Zum sonntäglichen Gottesdienst kommen in der Regel zwischen 40 und 60 Menschen. Ich schätze, daß ca. 150 Personen mindestens einmal im Monat die Kirche besuchen. Ich habe 30 Konfirmanden, deren Eltern ich einmal besuche (zusammen 90 Personen). Ich gehe von 30 Beerdigungen im Jahr aus und habe bei den Trauerbesuchen insgesamt mit etwa 75 Menschen gesprochen. 20 Kinder werden getauft – zusammen mit den Eltern habe ich dabei mit ca. 60 Personen gesprochen. Es finden etwa 10 Trauungen (einschließlich Gold- und Silberhochzeiten) statt, macht noch einmal 20 Personen. Ich mache mindestens 50 Geburtstagsbesuche bei älteren Gemeindegliedern und spreche dort mit sehr vielen Menschen, da in meiner Gemeinde viele ältere Menschen bei ihren Kindern wohnen und Nachbarschaft zum Teil groß geschrieben wird (also ca. 250 Personen). Zur Frauenhilfe kommen etwa 30 Frauen, zum Frauenabendkreis 25, zum Bibelkreis 10 und zum Kindergottesdienst 25. Alles zusammen komme ich auf eine Zahl von 700 Personen, mit denen ich mehr als einen flüchtigen Kontakt habe. Ziehe ich die Mehrfachnennungen ab, dann komme ich vielleicht auf 500 Menschen – bei 2450 Gemeindegliedern habe ich also im Jahr mit 20% Menschen meines Pfarrbezirkes zu tun. Bei dieser auf den ersten Blick hohen Zahl muß man sich aber klar machen, daß es bei vielen Besuchen und Gesprächen nicht um Themen des christlichen Glaubens geht und es einmalige Kontakte sind und den größten Anteil die sehr unterschiedlich verlaufenden Geburtstagsbesuche ausmachen. Engere Mitarbeiter, die regelmäßig (ehrenamtlich) »Aufgaben« in meinem Bezirk übernehmen, gibt es bei mir vielleicht 25 Personen.

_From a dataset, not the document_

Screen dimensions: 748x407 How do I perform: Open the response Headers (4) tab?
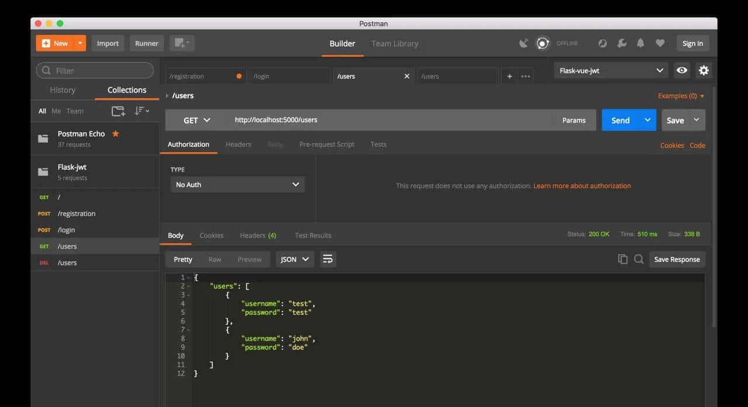point(258,235)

Ist die »Volkskirche« noch zu retten? Oder anders gefragt: Ist die Volkskirche angesichts solcher Zahlen noch zu verantworten? In der Diskussion über den Gemeindeaufbau ist in den letzten Jahren viel über Chancen der Volkskirche gesprochen worden. Doch abgesehen einmal davon, daß die meisten solcher Programme viel Zeit und Kraft beanspruchen – ist damit dem Traditionsabbruch wirksam zu begegnen? Fordert der fast vollständige Abbruch jeglichen Wissens über den Glauben nicht andere Formen christlichen Lebens (und Lehrens)?
IV.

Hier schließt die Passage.